「ヨコハマカクテルコンペティション2013」でグランプリを獲得した 高野 真さん 白楽在住 30歳
バー発祥地の若き表現者
○…「『音楽』という大会のテーマに合わせて、過去から未来へとつながれていくイメージで作った」。キウイ、レモン、ラベンダーなどのリキュールやシロップを使った黄緑のカクテルに、オレンジの皮でかたどった音符や五線譜を添えた「Melody Line」で、グランプリに輝いた。「おいしく1杯飲めるものを意識した。それぞれの配分が5ミリリットル違うだけでガラッと変わる。酔っ払いながら何度も味見した」と笑う。
○…生粋の白楽っ子。高校では「女の子にモテたい」という下心から軽音楽部でベースを弾いたが、「ベースは地味で全然モテなかった」と苦い思い出を笑い飛ばす。絵に描いたような青春時代を過ごしていた高3の時、1年ぶりに再会した友人が精神障害者になっていたことがきっかけで「彼女ともう一度楽しく話せるようになりたい」と、福祉の専門学校に進学。卒業後は病院で精神科ソーシャルワーカーとして2年働いた。
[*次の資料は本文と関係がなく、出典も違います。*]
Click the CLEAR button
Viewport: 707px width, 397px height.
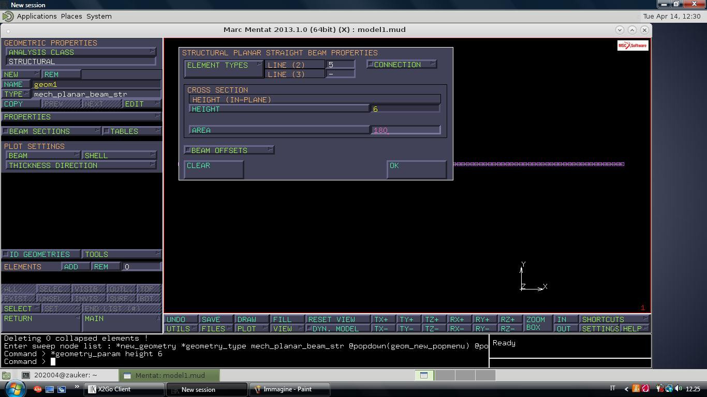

○…「他の世界を見てから福祉の仕事に戻ってもいいかな」。専門学生の頃にバイトをした経験から、ジャズバーで6年間修業。一昨年、29歳で「BAR chapter」を白楽駅前に開店した。「なんなのこのカクテル」と突き返されたこともあったが、そんな客も今では常連。先輩や客に支えられながら、約2カ月半かけて考案した作品を大会で披露した。「グランプリを獲れたのは各審査項目が全て2位だったから。どれも突出していない点では悔しい」と満足はしていない。
○…3人兄弟の末っ子。一人暮らしだが、実家のすぐ近くに住む。休みの日や営業前にはフットサルで汗を流したり、先輩の店で飲みながら勉強することも。「料理からインスピレーションを得てカクテルを作ることも多い」と話す。「『優勝したバーテンダーがいる店』としてさらに技術に磨きをかけて、うちの店をきっかけにバーの魅力を多くの人に伝えていきたい」と、決意に満ちた瞳を輝かせた。